Step 3: The Resurrection
Bring Node 1 back online. It will realize it is behind. It will receive a log update from the new Leader and jump forward in history instantly. The protocol handles the "catching up" automatically.
It isnt exciting, but all nodes end up syncing up.
Conclusion "In Erlang, we say 'Let it crash', fortunately recovering system state in an environment when you need HA is quite decent.
Trade offs
Using the ra library for consensus in Erlang/OTP applications offers a robust, Raft-based alternative to erlangs built in 'mnesia'.
Its primary advantage lies in its deep integration with the Erlang ecosystem, providing a gen_server-like interface that simplifies the management of replicated state machines while handling the complexities of leader election and log replication.
However, these guarantees come with the inherent overhead of the Raft protocol, including increased network latency and disk latency for write-ahead logging and the requirement for a strict quorum, which can lead to availability loss during significant network partitions.
Furthermore, while ra excels at maintaining consistency for small to medium-sized states, managing very large states requires careful snapshotting strategies to avoid excessive memory usage and long recovery times, making it a powerful tool that demands a clear understanding of its operational limits.
When designing with this state, the state managed by the raft protocol could be a pointer to specific up to date resources that clients can access. This may significantly reduce recovery time and complexity.

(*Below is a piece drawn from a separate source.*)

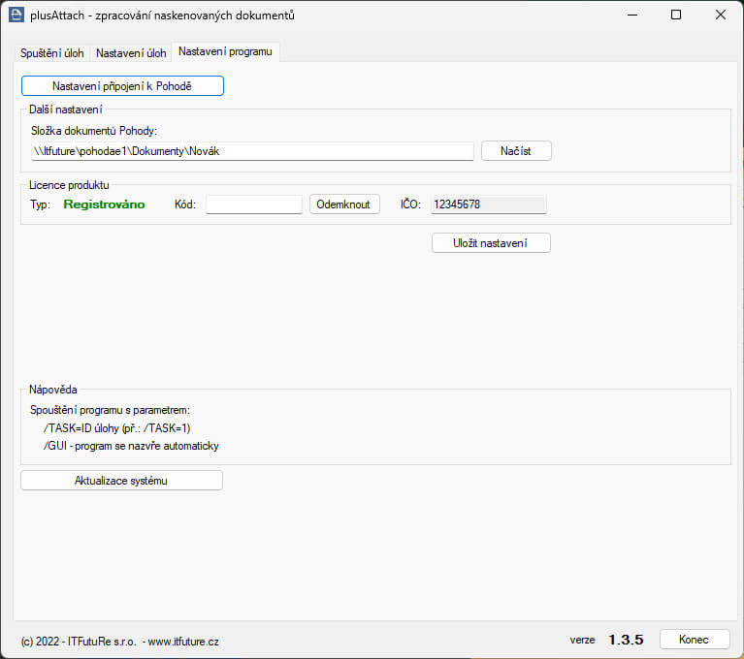The height and width of the screenshot is (659, 744).
Task: Click the Odemknout button
Action: click(x=344, y=204)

The other unsaid trade off, is that this requires additional development work if you're going to use the erlang release process, each cluster must be re-created at each of of the code upgrade points.
Future.
It may be worth investigating, several operational and architectural challenges emerge that warrant deeper investigation. Distributed systems built on Raft consensus, such as those utilizing the ra library, offer robust consistency, but their real-world performance is heavily dictated by how they handle network volatility and data density.
Operational Resilience and Partition Logic
A primary focus of our upcoming research will be the nuance of failure detection. There is a significant operational difference between a terminated node and a simple network partition. We aim to rigorously test how the cluster behaves when links "flap" or experience high latency without a clean process exit. Understanding these edge cases is vital for preventing unnecessary leader elections and ensuring the system remains available during transient network instability.

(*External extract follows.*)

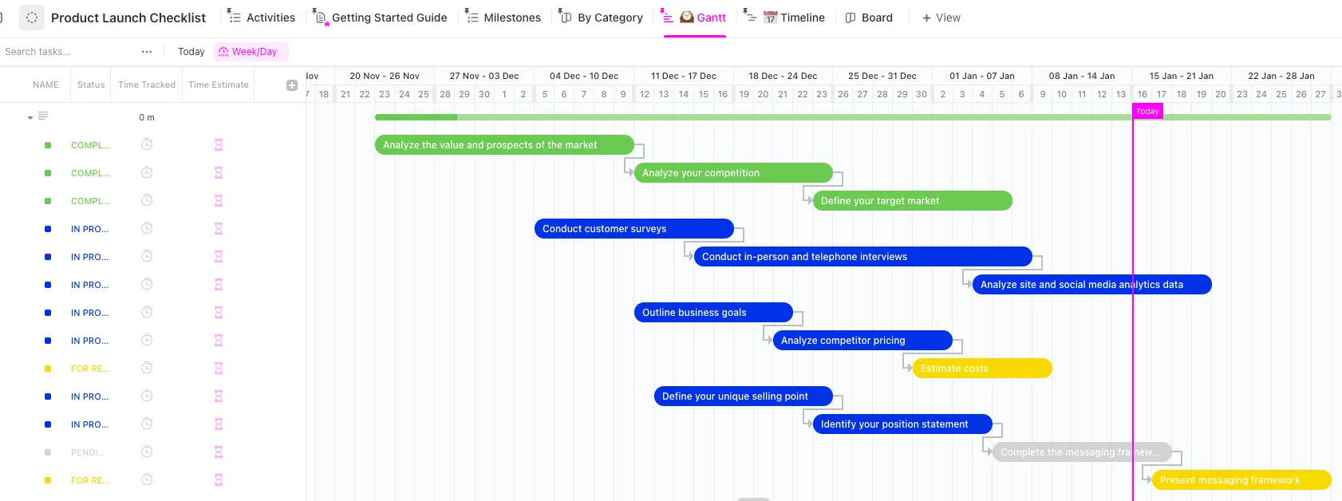Click the hourglass icon in the pending row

Benchmarking State and Recovery
Efficiency is another major frontier. We plan to quantify the "storage tax" of the State Machine—measuring the disk footprint utilized by ra for its write-ahead logs and snapshots compared to the actual application data. This data will serve as the foundation for benchmarking recovery times; specifically, how synchronization latency scales as data volume grows. If we figure out what size ends up being a bottleneck we can make more educated decisions on what size data is right for an application.

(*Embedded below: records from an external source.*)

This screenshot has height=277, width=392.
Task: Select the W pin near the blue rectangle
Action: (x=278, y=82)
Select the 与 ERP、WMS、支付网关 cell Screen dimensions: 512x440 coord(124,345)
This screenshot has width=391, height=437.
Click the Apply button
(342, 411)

Dynamic Scaling and Advanced Storage
Finally, we are exploring ways to move beyond the constraints of static configuration. Our goals include:
Dynamic Membership: Implementing methods to grow or shrink the cluster on the fly, removing the need for hardcoded node lists in sys.config.
Optimized Bootstrapping: Investigating how to start nodes with pre-loaded snapshots or sync directly from external data stores to bypass long replay cycles.
Khepri Integration: Researching the use of Khepri—RabbitMQ’s tree-like storage structure—as a high-level backend to manage state more efficiently than standard key-value approaches.